News Linker It's important for us to be able to distinguish the difference in the queries which we are analysing. For instance, we may perform a search for the query 'Apple' which is pretty likely to return results we simply aren't interested in. The News Linker provides a method for developers to inspect Sentiments results and make a determination about which results they would prefer to include/exclude.
Here are two headlines which have vastly different meanings: 'Apple shatters market records' & 'Apple farms struck by blight. Produce markets in shock.'. The first headline would return a positive result, the second a negative result. If we are only interested in Apple the technology company, its important we exclude the negative result to avoid skewing the sentiment score.

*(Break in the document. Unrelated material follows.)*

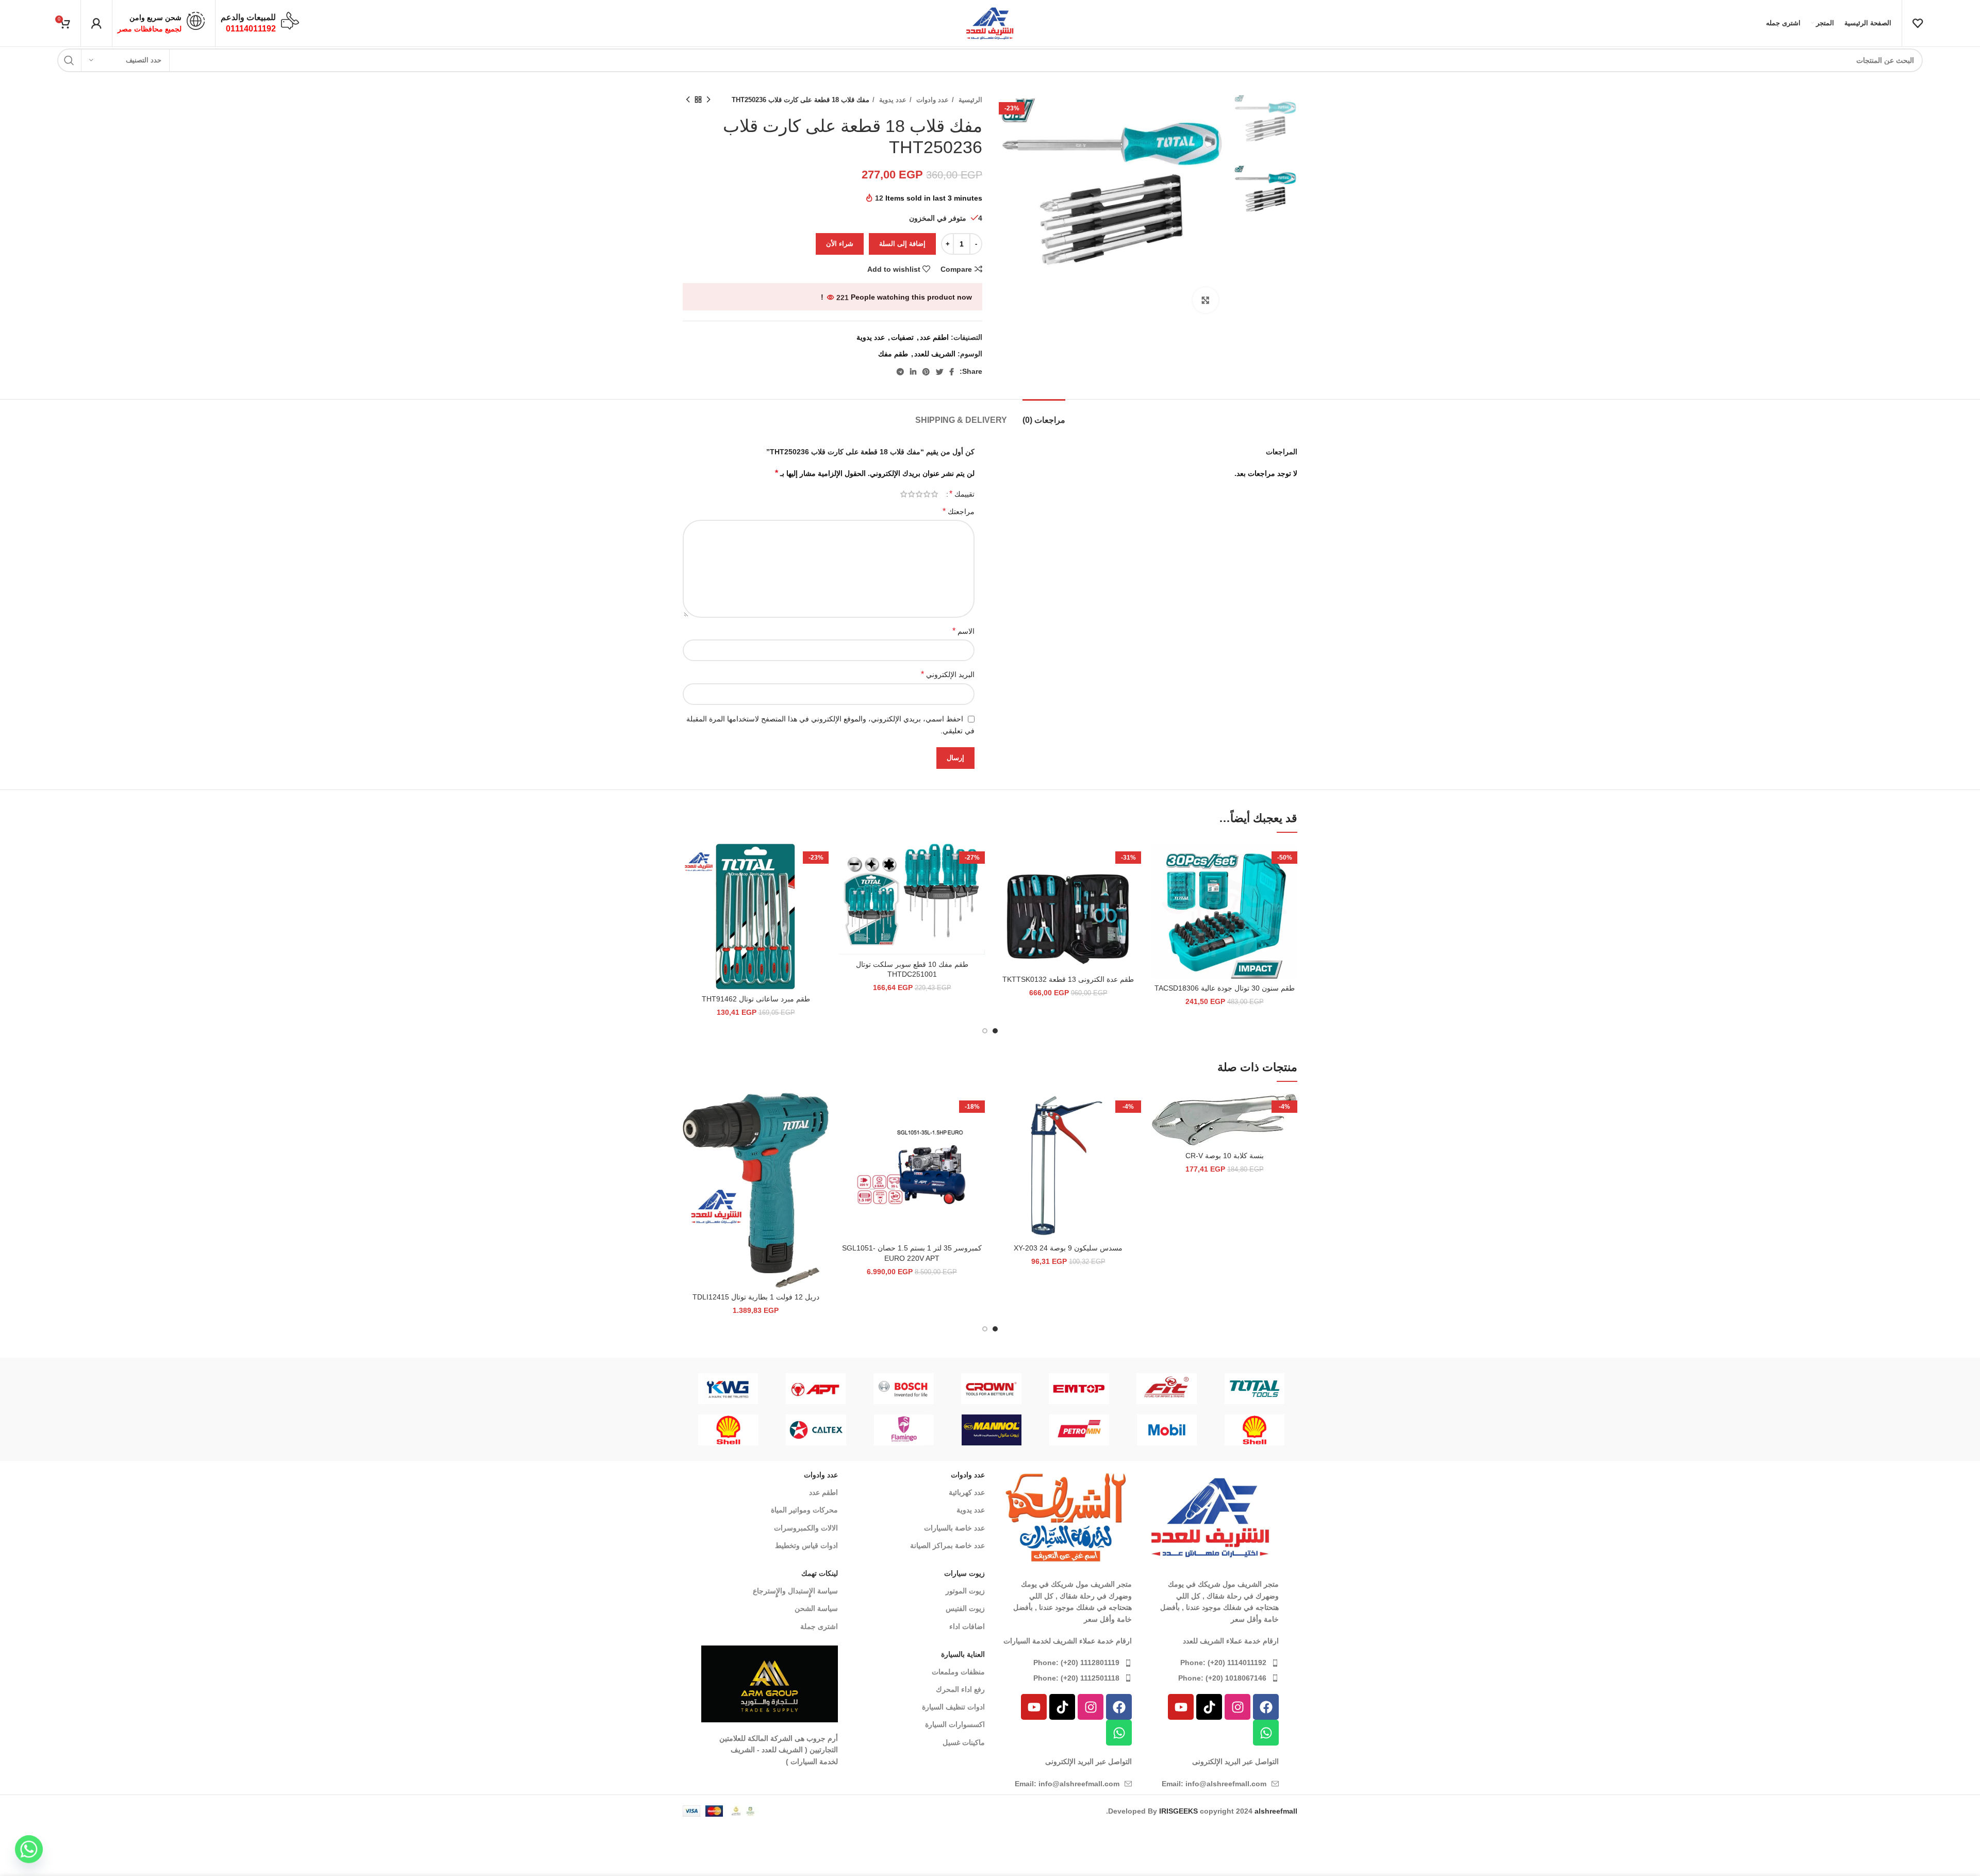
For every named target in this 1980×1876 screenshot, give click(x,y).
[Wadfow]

News Linker returns the following result when processing the headline 'Apple shatters market records':
{
"entities":[{
"matches":[{
"text":"Apple",
"entries":[{
"offset":0
}]
}],
"name":"Apple Inc.",
"wikipediaId":"Apple Inc.",
"score":0.311
}]
}
And returns the following when processing the headline 'Apple farms struck by blight. Produce markets in shock.'
{
"entities":[{
"matches":[{
"text":"Apple",
"entries":[{
"offset":0
}]
}],
"name":"Apple",
"wikipediaId":"Apple",
"score":0.566
}]
}
We can now distinguish between the two results based on the 'name' or 'wikipediaId' field. This still requires that we have some knowledge about the query and what results we expect, but we now have a mechanism for filtering results.